Re: The Relevance of Positive Psychology
Hi Wilson,
The term "parental alienation syndrome" is sometimes used to suggest that one separated parent, commonly in the context of a family law dispute, is manipulating a child to react negatively or to be rejecting toward the other parent. In my view the term "syndrome" should not apply as it implies some objective basis for the label: in my experience it is often extraordinarily difficult to establish what the objective truth may be in family law disputes. I have seen cases where I have had no doubt that a parent has acted in very harmful ways to turn a child against another parent. I have seen other cases where I firmly believe a severely abusive parent has denied abuse they perpetrated and dismissed reports against them by falsely claiming the other parent was engaging in "parental alienation syndrome". In many of these cases, others disagreed with my perspective, which shows how difficult it is to establish the objective truth. The key issue is that even in separation, parents have a primary role of seeking to protect their children from harm or suffering, whether this be harm from actual abuse by the other parent or harm from allowing ones own negative feelings toward the other parent to unduly affect their children. Fortunately, most separating parents seek to limit the impact of their negative feelings toward the other parent on their children. This greatly enhances their children's chances of developing positive and healthy relationships with others in future.

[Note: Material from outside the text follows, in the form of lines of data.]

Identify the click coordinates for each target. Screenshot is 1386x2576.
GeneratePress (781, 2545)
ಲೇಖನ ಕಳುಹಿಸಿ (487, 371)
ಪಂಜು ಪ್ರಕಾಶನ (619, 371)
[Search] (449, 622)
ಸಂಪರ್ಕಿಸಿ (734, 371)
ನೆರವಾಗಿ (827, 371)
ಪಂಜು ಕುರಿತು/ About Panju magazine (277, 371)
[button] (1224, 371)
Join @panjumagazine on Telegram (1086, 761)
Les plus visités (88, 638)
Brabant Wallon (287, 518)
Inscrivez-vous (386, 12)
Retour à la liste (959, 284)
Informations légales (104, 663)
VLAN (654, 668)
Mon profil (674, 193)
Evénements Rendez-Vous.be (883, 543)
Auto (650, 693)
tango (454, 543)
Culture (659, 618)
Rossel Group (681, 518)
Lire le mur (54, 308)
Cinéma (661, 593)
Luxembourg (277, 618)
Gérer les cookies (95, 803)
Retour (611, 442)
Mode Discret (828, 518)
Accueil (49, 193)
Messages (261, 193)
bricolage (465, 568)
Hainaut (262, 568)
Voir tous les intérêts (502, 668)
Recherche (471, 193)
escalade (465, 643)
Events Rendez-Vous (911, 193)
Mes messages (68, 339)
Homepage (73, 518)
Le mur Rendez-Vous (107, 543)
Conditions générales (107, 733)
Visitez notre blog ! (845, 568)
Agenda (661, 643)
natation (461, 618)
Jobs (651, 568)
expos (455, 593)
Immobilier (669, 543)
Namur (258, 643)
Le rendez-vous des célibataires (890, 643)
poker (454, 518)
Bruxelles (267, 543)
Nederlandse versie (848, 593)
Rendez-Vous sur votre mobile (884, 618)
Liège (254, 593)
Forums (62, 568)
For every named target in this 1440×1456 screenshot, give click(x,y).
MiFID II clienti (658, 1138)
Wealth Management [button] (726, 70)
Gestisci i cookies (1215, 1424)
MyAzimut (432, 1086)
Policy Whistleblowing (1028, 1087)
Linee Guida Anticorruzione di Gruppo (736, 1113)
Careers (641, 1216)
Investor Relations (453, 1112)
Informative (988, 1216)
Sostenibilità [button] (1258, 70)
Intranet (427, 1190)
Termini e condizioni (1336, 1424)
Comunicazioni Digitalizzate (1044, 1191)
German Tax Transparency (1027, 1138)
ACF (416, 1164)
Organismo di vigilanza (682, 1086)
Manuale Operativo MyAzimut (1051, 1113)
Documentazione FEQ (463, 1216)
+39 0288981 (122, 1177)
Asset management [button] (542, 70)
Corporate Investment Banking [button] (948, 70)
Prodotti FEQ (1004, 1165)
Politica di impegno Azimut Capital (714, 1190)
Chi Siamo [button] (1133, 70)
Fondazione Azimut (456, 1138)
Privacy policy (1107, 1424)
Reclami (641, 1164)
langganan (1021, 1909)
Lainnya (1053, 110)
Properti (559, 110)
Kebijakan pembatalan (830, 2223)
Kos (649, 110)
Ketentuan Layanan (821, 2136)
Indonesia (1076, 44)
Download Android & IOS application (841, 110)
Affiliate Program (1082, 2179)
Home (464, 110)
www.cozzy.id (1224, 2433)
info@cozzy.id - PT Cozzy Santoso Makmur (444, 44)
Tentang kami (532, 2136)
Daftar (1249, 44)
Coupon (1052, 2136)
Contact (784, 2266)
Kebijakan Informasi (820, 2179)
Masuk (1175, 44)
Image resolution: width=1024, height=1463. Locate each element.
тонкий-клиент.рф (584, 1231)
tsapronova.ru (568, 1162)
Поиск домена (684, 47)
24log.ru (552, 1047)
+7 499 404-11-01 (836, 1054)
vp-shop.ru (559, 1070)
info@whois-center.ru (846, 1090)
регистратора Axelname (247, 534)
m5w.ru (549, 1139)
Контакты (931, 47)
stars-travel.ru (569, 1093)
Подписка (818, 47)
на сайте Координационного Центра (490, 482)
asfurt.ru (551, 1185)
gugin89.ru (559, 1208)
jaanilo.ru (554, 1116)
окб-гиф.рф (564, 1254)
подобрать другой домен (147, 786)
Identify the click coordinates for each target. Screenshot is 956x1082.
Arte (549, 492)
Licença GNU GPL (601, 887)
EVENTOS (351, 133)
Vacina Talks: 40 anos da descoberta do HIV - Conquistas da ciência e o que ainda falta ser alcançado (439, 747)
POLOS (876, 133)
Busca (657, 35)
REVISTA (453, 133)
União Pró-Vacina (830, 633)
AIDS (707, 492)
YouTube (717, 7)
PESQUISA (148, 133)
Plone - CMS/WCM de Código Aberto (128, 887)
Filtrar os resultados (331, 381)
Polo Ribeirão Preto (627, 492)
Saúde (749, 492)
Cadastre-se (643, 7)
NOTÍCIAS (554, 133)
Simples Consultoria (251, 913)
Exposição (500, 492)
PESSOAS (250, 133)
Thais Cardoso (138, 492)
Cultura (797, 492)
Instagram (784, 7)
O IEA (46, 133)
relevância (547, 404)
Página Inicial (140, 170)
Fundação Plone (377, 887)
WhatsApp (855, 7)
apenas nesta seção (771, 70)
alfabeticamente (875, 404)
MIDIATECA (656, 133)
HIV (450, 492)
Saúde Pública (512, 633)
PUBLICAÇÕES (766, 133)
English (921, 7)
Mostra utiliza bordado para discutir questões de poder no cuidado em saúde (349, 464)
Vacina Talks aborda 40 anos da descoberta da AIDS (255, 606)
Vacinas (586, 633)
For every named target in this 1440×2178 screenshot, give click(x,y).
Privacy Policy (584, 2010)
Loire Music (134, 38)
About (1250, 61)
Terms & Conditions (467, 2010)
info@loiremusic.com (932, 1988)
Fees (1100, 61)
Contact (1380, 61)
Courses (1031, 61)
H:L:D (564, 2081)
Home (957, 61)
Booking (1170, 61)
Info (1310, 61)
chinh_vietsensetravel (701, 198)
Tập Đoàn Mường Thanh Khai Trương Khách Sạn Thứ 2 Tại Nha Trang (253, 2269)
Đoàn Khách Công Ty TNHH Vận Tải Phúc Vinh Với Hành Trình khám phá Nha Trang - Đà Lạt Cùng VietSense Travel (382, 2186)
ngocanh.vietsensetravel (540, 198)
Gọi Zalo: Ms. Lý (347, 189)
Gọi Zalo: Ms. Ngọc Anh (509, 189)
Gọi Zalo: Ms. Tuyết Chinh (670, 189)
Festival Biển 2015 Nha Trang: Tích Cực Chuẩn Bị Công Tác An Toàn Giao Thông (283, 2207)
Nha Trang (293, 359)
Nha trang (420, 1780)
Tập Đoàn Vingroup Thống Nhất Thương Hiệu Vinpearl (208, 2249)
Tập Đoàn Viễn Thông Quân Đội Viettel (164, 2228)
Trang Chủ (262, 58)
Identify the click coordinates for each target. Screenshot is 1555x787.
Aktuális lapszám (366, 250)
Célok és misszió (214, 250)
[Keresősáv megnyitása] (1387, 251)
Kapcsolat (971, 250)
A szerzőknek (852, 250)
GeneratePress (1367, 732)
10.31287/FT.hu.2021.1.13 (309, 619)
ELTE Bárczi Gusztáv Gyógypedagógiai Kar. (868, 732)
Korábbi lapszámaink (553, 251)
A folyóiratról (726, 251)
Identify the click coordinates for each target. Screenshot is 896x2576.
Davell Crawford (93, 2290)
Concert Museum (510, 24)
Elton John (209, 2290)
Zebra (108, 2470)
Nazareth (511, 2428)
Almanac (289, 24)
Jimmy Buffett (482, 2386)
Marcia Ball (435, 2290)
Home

Posted by Chris on August 22, 2008 at 3:52 PM

Re: The Relevance of Positive Psychology
Yeah for sure. My understanding is a bit different to that. It's where one parent threatens to withdraw their love or bond or some important other thing that the child needs unless they collude with them and alienate the other parent.
Posted by wilson on August 25, 2008 at 11:06 AM

Re: The Relevance of Positive Psychology
Unfortunately my experience is that alienation from some professions sometimes occurs toward those aspiring to become, at the hands of those more established, as though there is some position to protect rather than something to share. Is there an abundance or a scarcity in the world? The individual's bond to the profession and the image of what they see themselves to be becomes more important to protect than would be possible to enjoy. There is a sense of paranoia about it. So, in essence they are protecting something that they are unable to enjoy! I would imagine all this would be met with a question by those who are guilty of such defensive maneouveurs.